[Pixel coordinate grounding data]
((
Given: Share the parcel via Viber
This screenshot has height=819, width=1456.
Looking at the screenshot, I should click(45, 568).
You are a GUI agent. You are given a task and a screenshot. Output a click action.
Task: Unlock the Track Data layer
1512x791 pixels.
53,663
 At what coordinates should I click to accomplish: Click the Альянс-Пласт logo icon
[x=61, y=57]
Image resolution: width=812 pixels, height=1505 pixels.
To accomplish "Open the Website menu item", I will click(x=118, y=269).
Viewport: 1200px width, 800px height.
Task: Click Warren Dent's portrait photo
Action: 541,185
))
» Task goal
Write out every entry exactly as given.

» Answer to the problem
Given: Share the parcel via Viber
This screenshot has height=819, width=1456.
Looking at the screenshot, I should click(45, 568).
You are a GUI agent. You are given a task and a screenshot. Output a click action.
Task: Unlock the Track Data layer
1512x791 pixels.
53,663
 At what coordinates should I click to accomplish: Click the Альянс-Пласт logo icon
[x=61, y=57]
Image resolution: width=812 pixels, height=1505 pixels.
To accomplish "Open the Website menu item", I will click(x=118, y=269).
Viewport: 1200px width, 800px height.
Task: Click Warren Dent's portrait photo
Action: 541,185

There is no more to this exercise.